La protection attachée à une marque ne s’étend, en effet, pas à la fonction technique (en l’espèce, la capacité de rotation), mais seulement à une forme (en l’espèce, un cube dont les faces sont munies de grilles ce qui lui confère une apparence de cage noire).

Les tiers pourraient donc, sans être inquiétés, commercialiser des puzzles en trois dimensions ayant une forme différente de celle d’un cube dont les faces sont grillagées, et ce que ces cubes aient une capacité de rotation ou non.

Le Tribunal ajoute d’ailleurs qu’au jour de la date de dépôt de la marque tridimensionnelle en cause, il existait déjà sur le marché nombre de puzzles en trois dimensions ayant une capacité de rotation et qui avaient des formes différentes de celle d’un cube et/ou présentaient des motifs différents de ceux d’une structure en grille.

Enfin, le Tribunal souligne le caractère distinctif de la forme de la marque tridimensionnelle en cause qui permet aux consommateurs d’immédiatement identifier le produit pour lequel cette marque est enregistrée, à savoir le Rubik’s cube (points 104-113):

  • il n’est pas établi que la forme protégée par la marque tridimensionnelle en cause (i.e. forme de cube aux faces grillagées) constituerait la norme dans le secteurs des puzzles en trois dimensions;
  • l’existence d’autres cubes, comme le cube Soma, qui est un puzzle de dissection, ressemblant à la forme couverte par la marque tridimensionnelle en cause ne suffit pas à démontrer que la forme en cause serait la norme dans le secteurs;
  • la forme en cause n’est pas descriptive (aucune indication n’indique que le cube peut être tourné);
  • la forme d’un cube n’est pas courante pour des puzzles en trois dimensions (a fortiori: la forme d’un cube avec des faces grillagées est encore moins courante);
  • même si la forme en cause était perçue comme représentant un puzzle en trois dimensions par les consommateurs, elle serait toujours uniquement associée au produit spécifique commercialisé par l’intervenante, à savoir le Rubik’s cube, et non à une sous-catégorie générique de puzzles en trois dimensions.

Exercice proposé 1 → Exprimez sous forme de liste JSON de chaînes, à raison d'une chaîne par ligne et sans les lignes vides, les lignes fournies allant de celle qui contient "Open the EURUSD#,H4" jusqu'à la fin de ces lignes, bornes comprises. Omettez les images dans votre réponse.
Le passage et les lignes fournies n'ont aucun lien entre eux.

Lignes fournies →
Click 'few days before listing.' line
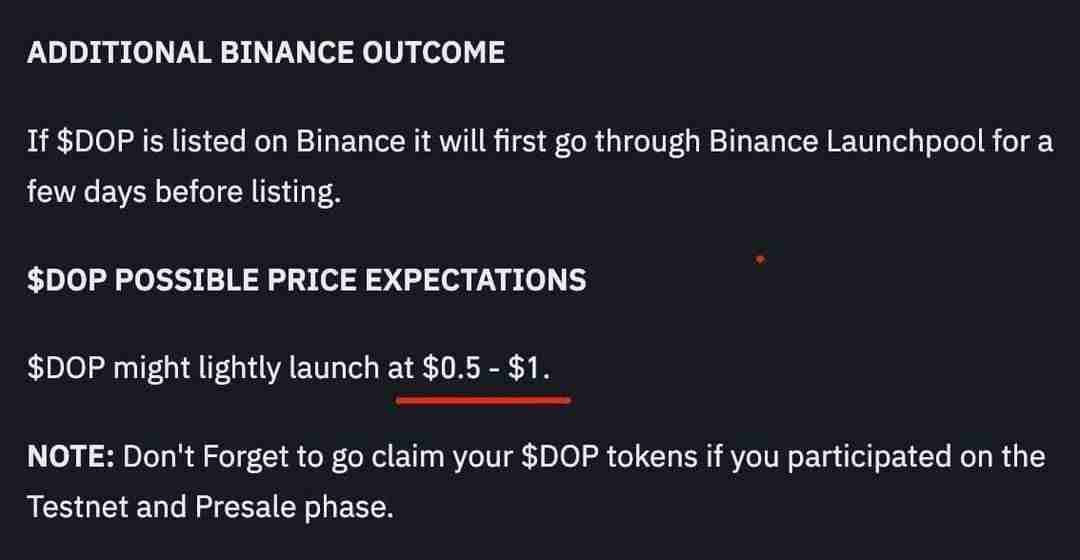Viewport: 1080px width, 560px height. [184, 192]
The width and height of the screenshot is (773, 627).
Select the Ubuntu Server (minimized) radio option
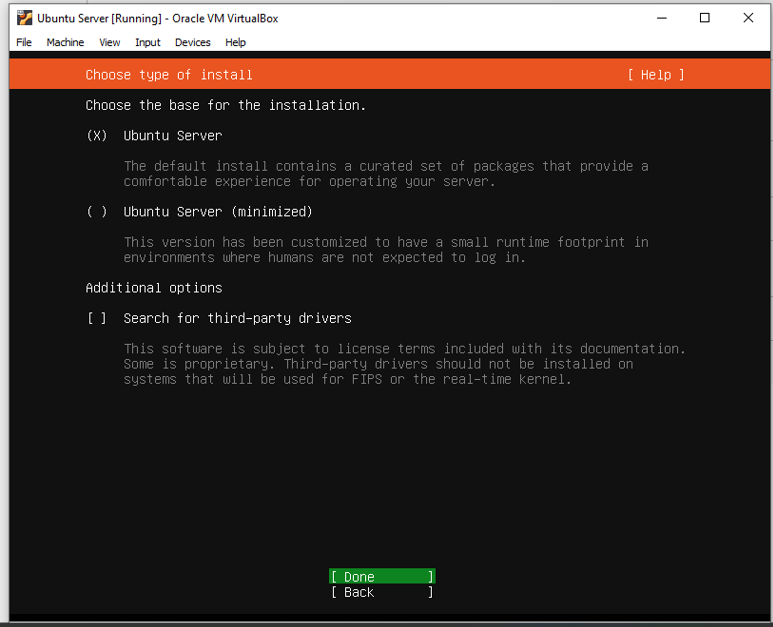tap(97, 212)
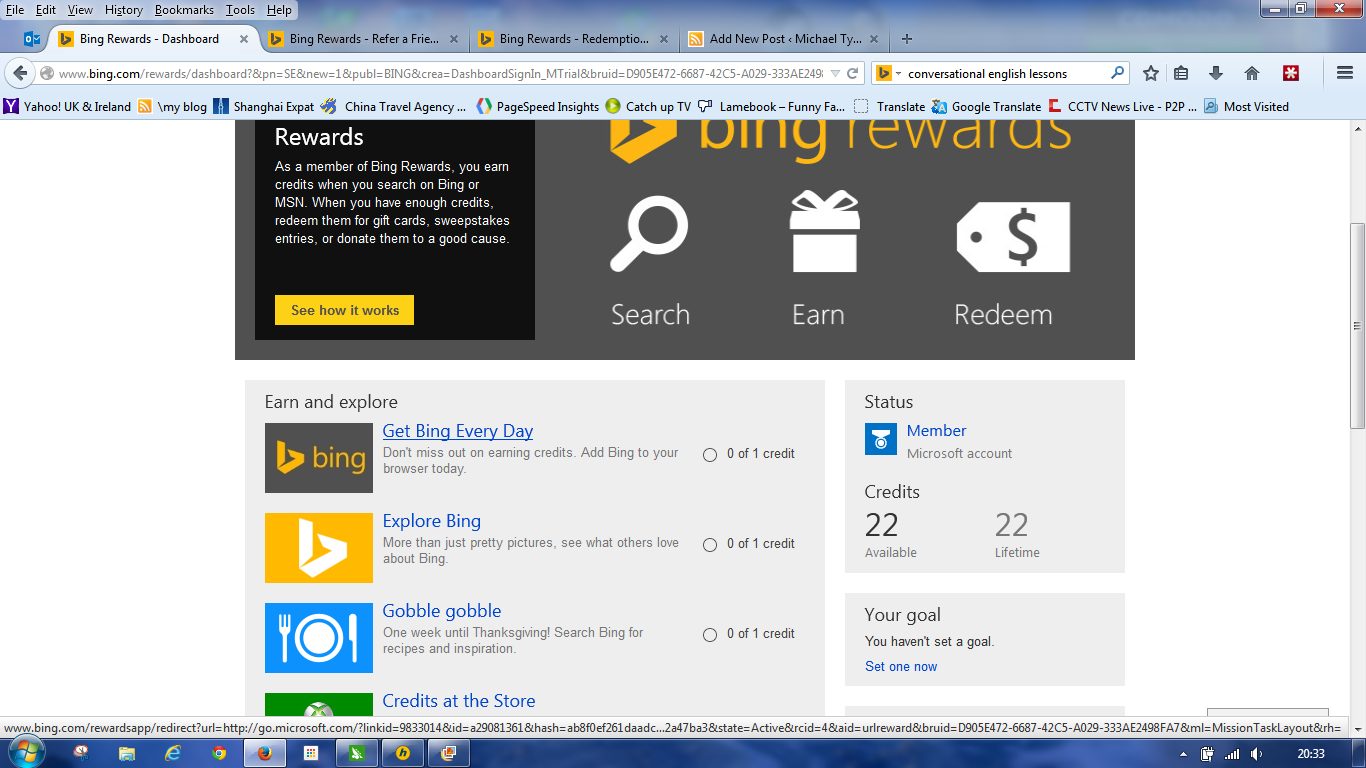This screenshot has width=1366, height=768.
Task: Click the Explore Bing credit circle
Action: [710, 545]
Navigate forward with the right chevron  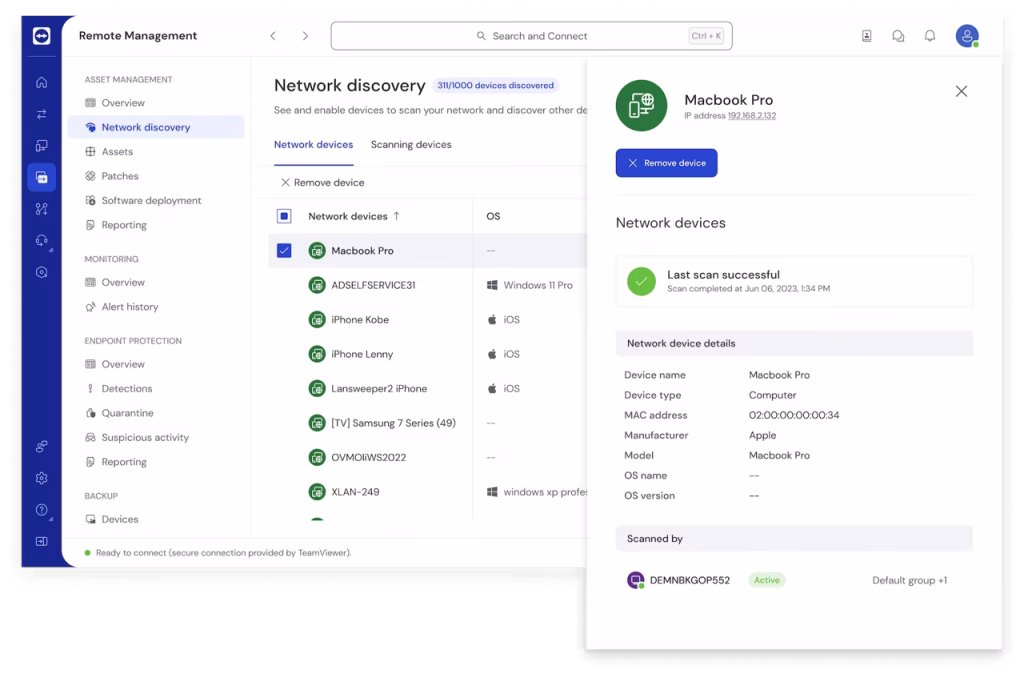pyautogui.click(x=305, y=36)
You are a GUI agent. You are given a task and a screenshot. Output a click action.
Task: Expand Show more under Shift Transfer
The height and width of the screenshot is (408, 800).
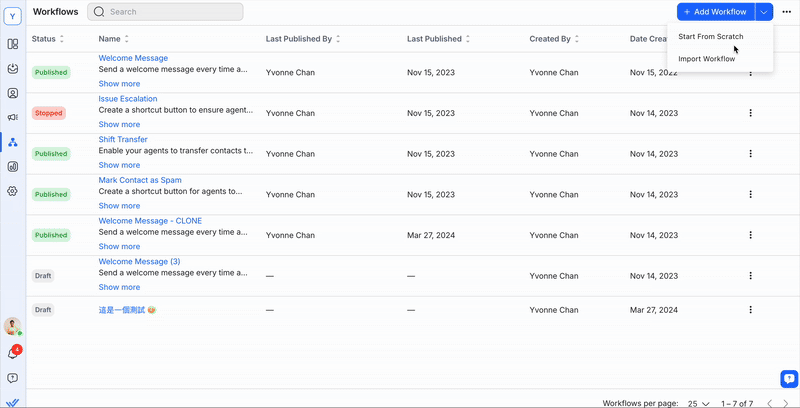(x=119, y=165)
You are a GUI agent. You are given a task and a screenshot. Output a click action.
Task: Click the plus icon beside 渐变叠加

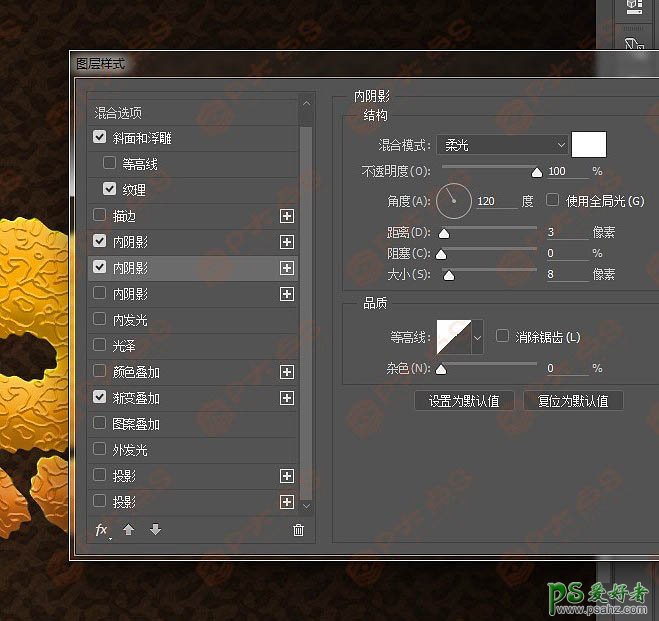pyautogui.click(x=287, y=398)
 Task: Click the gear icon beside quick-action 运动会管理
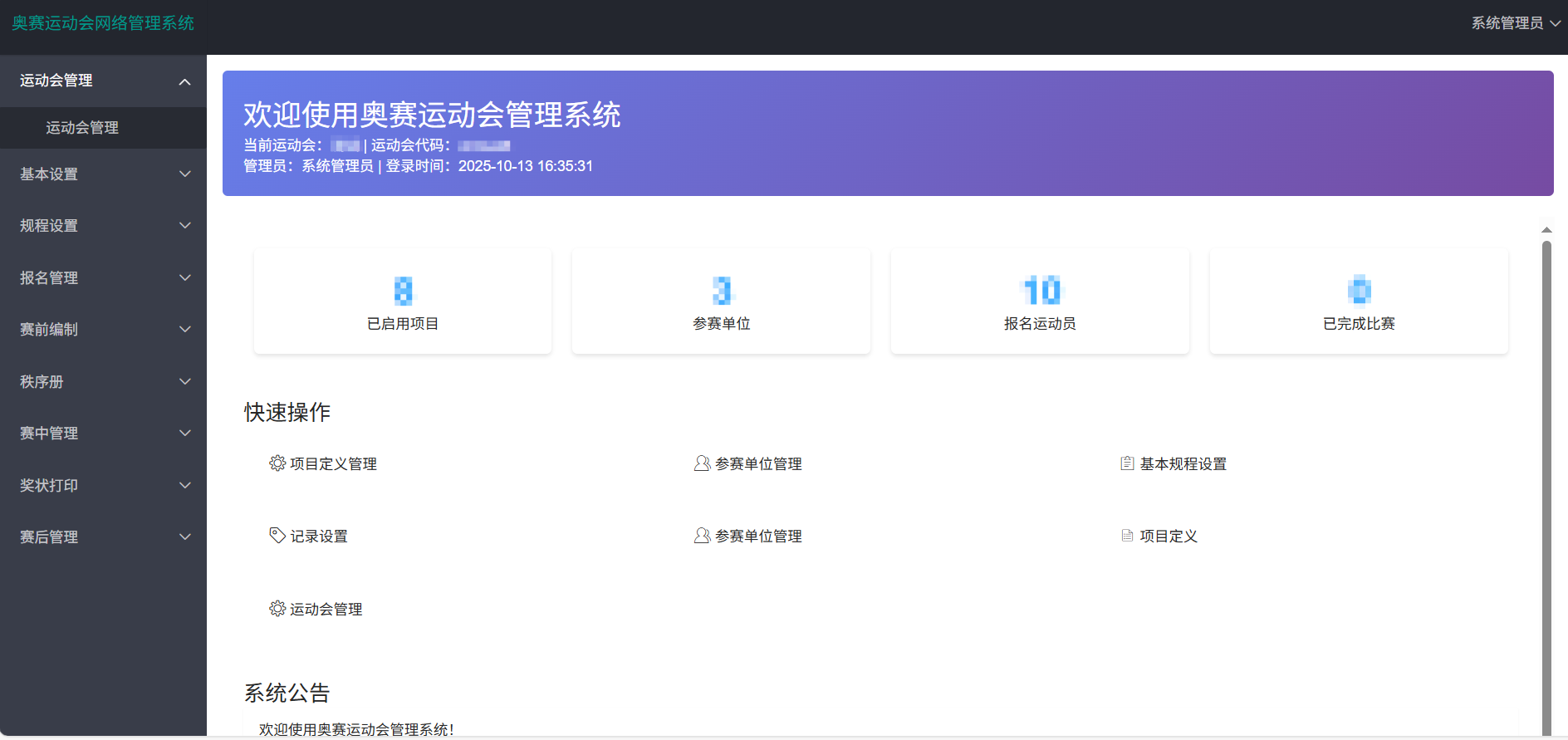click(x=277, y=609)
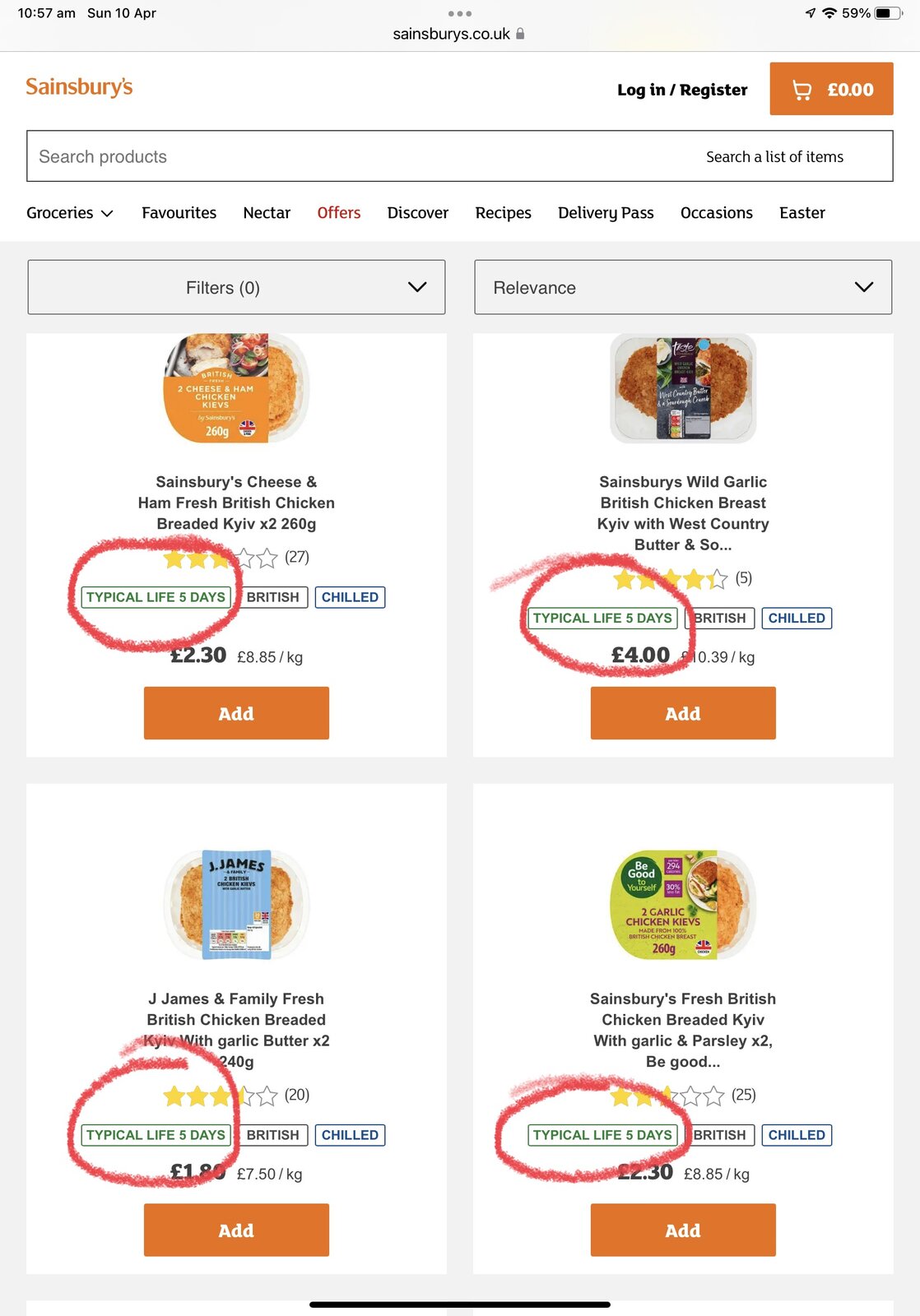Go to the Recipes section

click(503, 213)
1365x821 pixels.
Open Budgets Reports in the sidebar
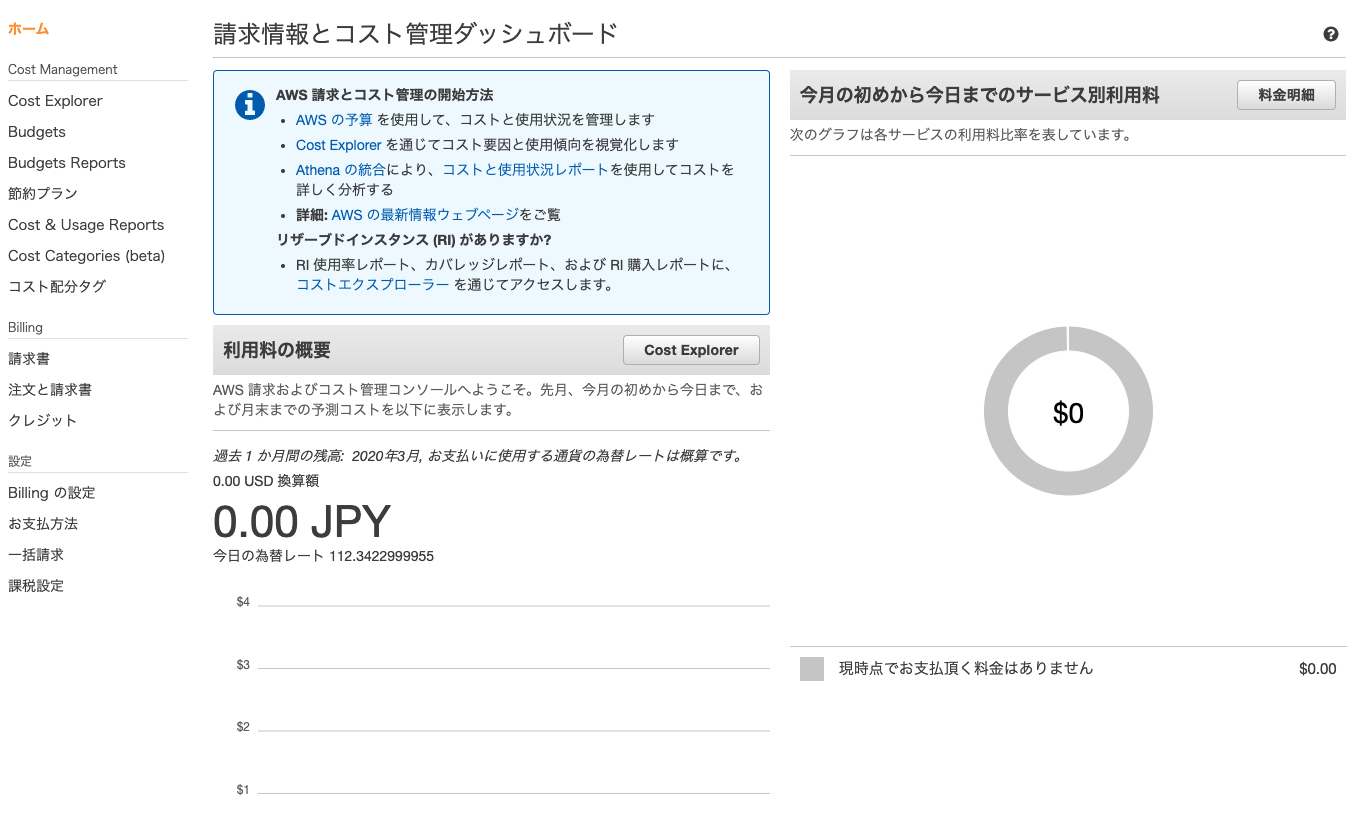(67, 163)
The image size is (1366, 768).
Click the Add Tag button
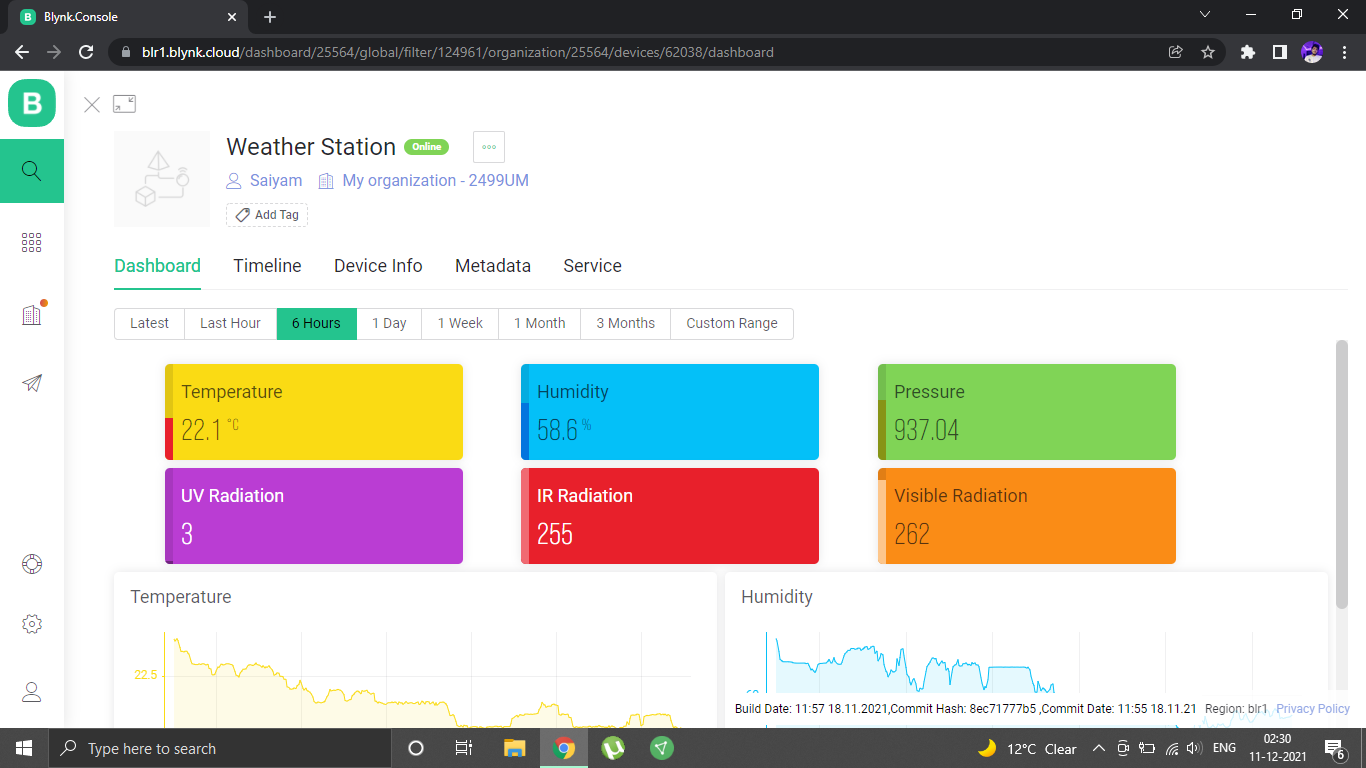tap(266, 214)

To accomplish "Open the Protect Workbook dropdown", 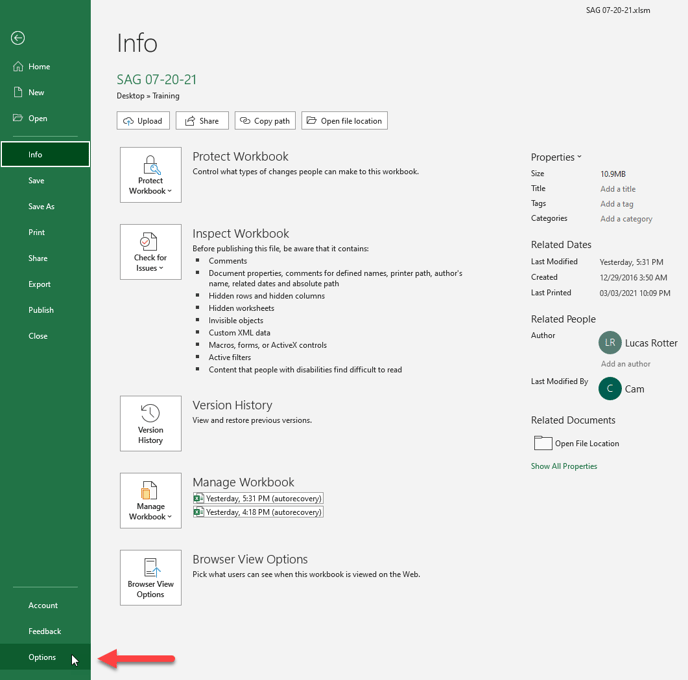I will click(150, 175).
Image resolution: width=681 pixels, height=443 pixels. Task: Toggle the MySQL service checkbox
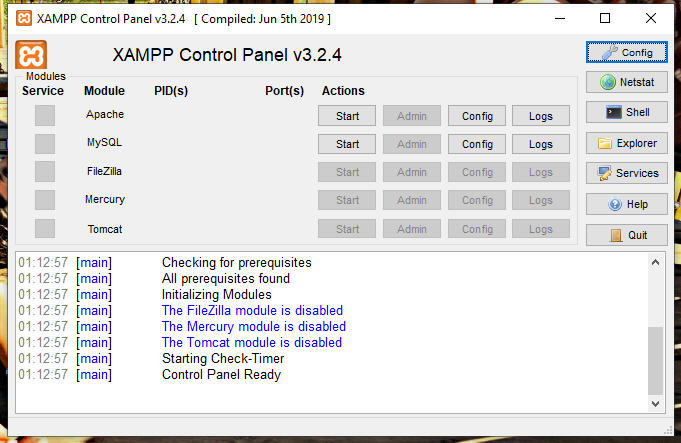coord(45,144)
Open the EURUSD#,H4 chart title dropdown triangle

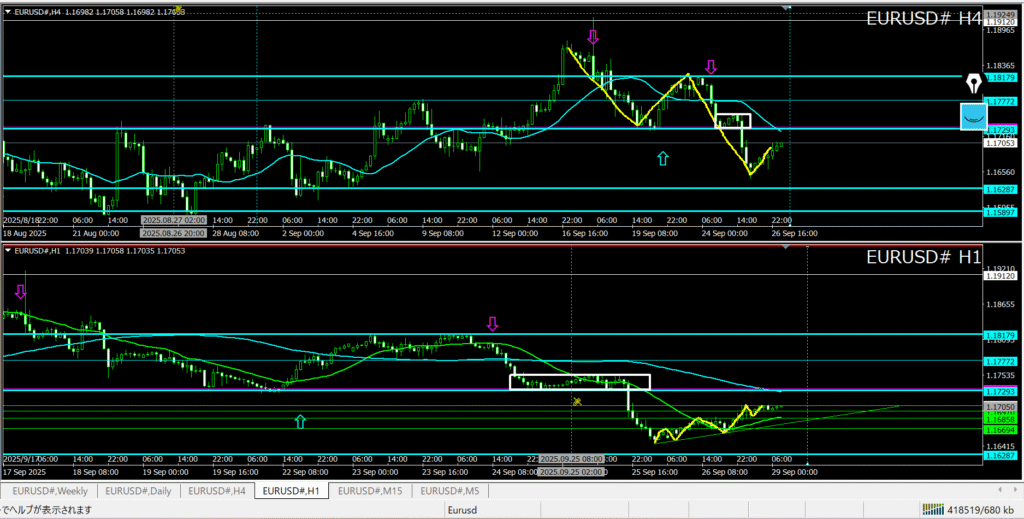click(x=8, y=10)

Exercice proposé 2 → Recopiez fidèlement le passage de "Les tiers pourraient" à "rotation ou non.".

Corrigé de l'exercice 1 →
[
  "Open the EURUSD#,H4 chart title dropdown triangle",
  "click(x=8, y=10)"
]

Corrigé de l'exercice 2 →
Les tiers pourraient donc, sans être inquiétés, commercialiser des puzzles en trois dimensions ayant une forme différente de celle d’un cube dont les faces sont grillagées, et ce que ces cubes aient une capacité de rotation ou non.